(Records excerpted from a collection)
-.-.-
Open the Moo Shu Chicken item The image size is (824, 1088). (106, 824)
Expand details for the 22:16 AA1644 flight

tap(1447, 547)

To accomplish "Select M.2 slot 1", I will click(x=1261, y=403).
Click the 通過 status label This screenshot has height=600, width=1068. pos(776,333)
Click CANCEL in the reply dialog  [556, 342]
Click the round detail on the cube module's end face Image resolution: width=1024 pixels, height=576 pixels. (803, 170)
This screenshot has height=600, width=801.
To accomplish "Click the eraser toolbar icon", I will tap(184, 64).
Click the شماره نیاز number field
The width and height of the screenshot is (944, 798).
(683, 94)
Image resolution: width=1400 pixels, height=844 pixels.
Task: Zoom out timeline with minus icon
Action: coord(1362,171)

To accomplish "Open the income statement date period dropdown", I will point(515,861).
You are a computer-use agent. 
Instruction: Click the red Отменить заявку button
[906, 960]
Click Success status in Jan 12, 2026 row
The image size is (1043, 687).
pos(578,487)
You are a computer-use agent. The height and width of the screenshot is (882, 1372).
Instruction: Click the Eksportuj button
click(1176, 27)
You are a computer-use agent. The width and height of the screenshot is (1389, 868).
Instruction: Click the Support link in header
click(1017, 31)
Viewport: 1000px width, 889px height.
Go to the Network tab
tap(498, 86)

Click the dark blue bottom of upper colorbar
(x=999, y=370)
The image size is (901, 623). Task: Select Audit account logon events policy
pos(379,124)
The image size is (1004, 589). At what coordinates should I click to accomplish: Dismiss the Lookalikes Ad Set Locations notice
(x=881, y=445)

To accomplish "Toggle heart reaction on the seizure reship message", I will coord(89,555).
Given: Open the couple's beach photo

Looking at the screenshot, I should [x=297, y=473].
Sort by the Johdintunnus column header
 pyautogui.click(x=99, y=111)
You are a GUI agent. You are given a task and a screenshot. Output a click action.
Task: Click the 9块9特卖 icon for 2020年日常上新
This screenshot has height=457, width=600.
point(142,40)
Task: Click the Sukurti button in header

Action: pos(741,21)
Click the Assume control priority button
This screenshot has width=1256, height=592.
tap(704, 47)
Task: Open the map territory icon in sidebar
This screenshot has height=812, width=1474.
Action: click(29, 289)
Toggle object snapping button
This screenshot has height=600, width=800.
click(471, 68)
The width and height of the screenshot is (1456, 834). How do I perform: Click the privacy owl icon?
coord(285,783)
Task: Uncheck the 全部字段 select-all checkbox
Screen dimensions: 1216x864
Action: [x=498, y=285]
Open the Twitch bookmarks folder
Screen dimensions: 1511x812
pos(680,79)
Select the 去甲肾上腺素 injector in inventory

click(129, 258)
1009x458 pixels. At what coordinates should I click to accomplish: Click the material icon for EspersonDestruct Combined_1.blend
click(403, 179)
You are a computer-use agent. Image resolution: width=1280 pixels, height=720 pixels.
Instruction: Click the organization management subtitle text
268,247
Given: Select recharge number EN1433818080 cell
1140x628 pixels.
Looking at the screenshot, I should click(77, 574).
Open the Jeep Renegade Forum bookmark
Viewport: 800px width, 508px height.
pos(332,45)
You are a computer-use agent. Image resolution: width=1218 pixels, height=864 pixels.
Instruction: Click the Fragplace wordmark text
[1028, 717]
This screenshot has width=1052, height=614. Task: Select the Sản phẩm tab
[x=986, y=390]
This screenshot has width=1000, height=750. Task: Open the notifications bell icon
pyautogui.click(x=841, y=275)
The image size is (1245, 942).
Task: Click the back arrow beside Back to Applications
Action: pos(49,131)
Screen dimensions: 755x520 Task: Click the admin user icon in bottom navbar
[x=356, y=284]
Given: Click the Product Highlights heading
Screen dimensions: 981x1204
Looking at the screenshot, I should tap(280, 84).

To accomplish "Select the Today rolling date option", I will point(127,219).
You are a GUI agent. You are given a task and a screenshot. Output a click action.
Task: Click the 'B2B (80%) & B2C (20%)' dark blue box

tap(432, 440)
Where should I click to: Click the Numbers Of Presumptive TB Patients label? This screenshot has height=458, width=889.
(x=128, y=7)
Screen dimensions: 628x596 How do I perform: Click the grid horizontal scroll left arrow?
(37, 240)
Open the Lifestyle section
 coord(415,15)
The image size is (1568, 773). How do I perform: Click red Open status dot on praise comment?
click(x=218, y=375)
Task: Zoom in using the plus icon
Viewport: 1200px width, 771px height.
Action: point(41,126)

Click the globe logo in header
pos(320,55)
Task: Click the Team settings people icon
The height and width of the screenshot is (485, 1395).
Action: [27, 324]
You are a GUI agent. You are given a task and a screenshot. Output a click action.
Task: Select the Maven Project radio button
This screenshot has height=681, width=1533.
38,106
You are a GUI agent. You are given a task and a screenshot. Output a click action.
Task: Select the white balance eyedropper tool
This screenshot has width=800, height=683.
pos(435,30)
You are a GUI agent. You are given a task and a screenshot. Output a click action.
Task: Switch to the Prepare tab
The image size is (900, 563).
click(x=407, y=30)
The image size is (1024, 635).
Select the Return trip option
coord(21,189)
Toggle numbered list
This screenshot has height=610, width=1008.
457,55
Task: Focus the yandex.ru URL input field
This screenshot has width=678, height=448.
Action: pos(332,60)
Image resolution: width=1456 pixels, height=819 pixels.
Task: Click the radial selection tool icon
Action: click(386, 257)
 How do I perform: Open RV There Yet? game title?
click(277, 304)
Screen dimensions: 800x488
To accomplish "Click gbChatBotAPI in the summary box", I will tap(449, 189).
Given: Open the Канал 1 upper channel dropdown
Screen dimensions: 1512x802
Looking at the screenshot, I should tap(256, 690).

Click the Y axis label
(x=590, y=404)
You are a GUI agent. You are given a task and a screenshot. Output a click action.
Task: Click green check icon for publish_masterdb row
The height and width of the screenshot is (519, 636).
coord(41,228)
-.-.-
Now that the records have been shown, restate each one word for word.

Open the Moo Shu Chicken item The image size is (824, 1088). (106, 824)
Expand details for the 22:16 AA1644 flight

tap(1447, 547)

To accomplish "Select M.2 slot 1", I will click(x=1261, y=403).
Click the 通過 status label This screenshot has height=600, width=1068. pos(776,333)
Click CANCEL in the reply dialog  [556, 342]
Click the round detail on the cube module's end face Image resolution: width=1024 pixels, height=576 pixels. (803, 170)
This screenshot has height=600, width=801.
To accomplish "Click the eraser toolbar icon", I will tap(184, 64).
Click the شماره نیاز number field
The width and height of the screenshot is (944, 798).
(683, 94)
Image resolution: width=1400 pixels, height=844 pixels.
Task: Zoom out timeline with minus icon
Action: coord(1362,171)

To accomplish "Open the income statement date period dropdown", I will point(515,861).
You are a computer-use agent. 
Instruction: Click the red Отменить заявку button
[906, 960]
Click Success status in Jan 12, 2026 row
The image size is (1043, 687).
pos(578,487)
You are a computer-use agent. The height and width of the screenshot is (882, 1372).
Instruction: Click the Eksportuj button
click(1176, 27)
You are a computer-use agent. The width and height of the screenshot is (1389, 868).
Instruction: Click the Support link in header
click(1017, 31)
Viewport: 1000px width, 889px height.
Go to the Network tab
tap(498, 86)

Click the dark blue bottom of upper colorbar
(x=999, y=370)
The image size is (901, 623). Task: Select Audit account logon events policy
pos(379,124)
The image size is (1004, 589). At what coordinates should I click to accomplish: Dismiss the Lookalikes Ad Set Locations notice
(x=881, y=445)

To accomplish "Toggle heart reaction on the seizure reship message", I will coord(89,555).
Given: Open the couple's beach photo

Looking at the screenshot, I should [x=297, y=473].
Sort by the Johdintunnus column header
 pyautogui.click(x=99, y=111)
You are a GUI agent. You are given a task and a screenshot. Output a click action.
Task: Click the 9块9特卖 icon for 2020年日常上新
This screenshot has height=457, width=600.
point(142,40)
Task: Click the Sukurti button in header

Action: pos(741,21)
Click the Assume control priority button
This screenshot has width=1256, height=592.
tap(704, 47)
Task: Open the map territory icon in sidebar
This screenshot has height=812, width=1474.
Action: click(29, 289)
Toggle object snapping button
This screenshot has height=600, width=800.
click(471, 68)
The width and height of the screenshot is (1456, 834). How do I perform: Click the privacy owl icon?
coord(285,783)
Task: Uncheck the 全部字段 select-all checkbox
Screen dimensions: 1216x864
Action: [x=498, y=285]
Open the Twitch bookmarks folder
Screen dimensions: 1511x812
pos(680,79)
Select the 去甲肾上腺素 injector in inventory

click(129, 258)
1009x458 pixels. At what coordinates should I click to accomplish: Click the material icon for EspersonDestruct Combined_1.blend
click(403, 179)
You are a computer-use agent. Image resolution: width=1280 pixels, height=720 pixels.
Instruction: Click the organization management subtitle text
268,247
Given: Select recharge number EN1433818080 cell
1140x628 pixels.
Looking at the screenshot, I should click(77, 574).
Open the Jeep Renegade Forum bookmark
Viewport: 800px width, 508px height.
pos(332,45)
You are a computer-use agent. Image resolution: width=1218 pixels, height=864 pixels.
Instruction: Click the Fragplace wordmark text
[1028, 717]
This screenshot has width=1052, height=614. Task: Select the Sản phẩm tab
[x=986, y=390]
This screenshot has width=1000, height=750. Task: Open the notifications bell icon
pyautogui.click(x=841, y=275)
The image size is (1245, 942).
Task: Click the back arrow beside Back to Applications
Action: pos(49,131)
Screen dimensions: 755x520 Task: Click the admin user icon in bottom navbar
[x=356, y=284]
Given: Click the Product Highlights heading
Screen dimensions: 981x1204
Looking at the screenshot, I should tap(280, 84).

To accomplish "Select the Today rolling date option", I will point(127,219).
You are a GUI agent. You are given a task and a screenshot. Output a click action.
Task: Click the 'B2B (80%) & B2C (20%)' dark blue box

tap(432, 440)
Where should I click to: Click the Numbers Of Presumptive TB Patients label? This screenshot has height=458, width=889.
(x=128, y=7)
Screen dimensions: 628x596 How do I perform: Click the grid horizontal scroll left arrow?
(37, 240)
Open the Lifestyle section
 coord(415,15)
The image size is (1568, 773). How do I perform: Click red Open status dot on praise comment?
click(x=218, y=375)
Task: Zoom in using the plus icon
Viewport: 1200px width, 771px height.
Action: point(41,126)

Click the globe logo in header
pos(320,55)
Task: Click the Team settings people icon
The height and width of the screenshot is (485, 1395).
Action: [27, 324]
You are a GUI agent. You are given a task and a screenshot. Output a click action.
Task: Select the Maven Project radio button
This screenshot has height=681, width=1533.
38,106
You are a GUI agent. You are given a task and a screenshot. Output a click action.
Task: Select the white balance eyedropper tool
This screenshot has width=800, height=683.
pos(435,30)
You are a GUI agent. You are given a task and a screenshot. Output a click action.
Task: Switch to the Prepare tab
The image size is (900, 563).
click(x=407, y=30)
The image size is (1024, 635).
Select the Return trip option
coord(21,189)
Toggle numbered list
This screenshot has height=610, width=1008.
457,55
Task: Focus the yandex.ru URL input field
This screenshot has width=678, height=448.
Action: pos(332,60)
Image resolution: width=1456 pixels, height=819 pixels.
Task: Click the radial selection tool icon
Action: click(386, 257)
 How do I perform: Open RV There Yet? game title?
click(277, 304)
Screen dimensions: 800x488
To accomplish "Click gbChatBotAPI in the summary box", I will tap(449, 189).
Given: Open the Канал 1 upper channel dropdown
Screen dimensions: 1512x802
Looking at the screenshot, I should tap(256, 690).

Click the Y axis label
(x=590, y=404)
You are a GUI agent. You are given a task and a screenshot. Output a click action.
Task: Click green check icon for publish_masterdb row
The height and width of the screenshot is (519, 636).
coord(41,228)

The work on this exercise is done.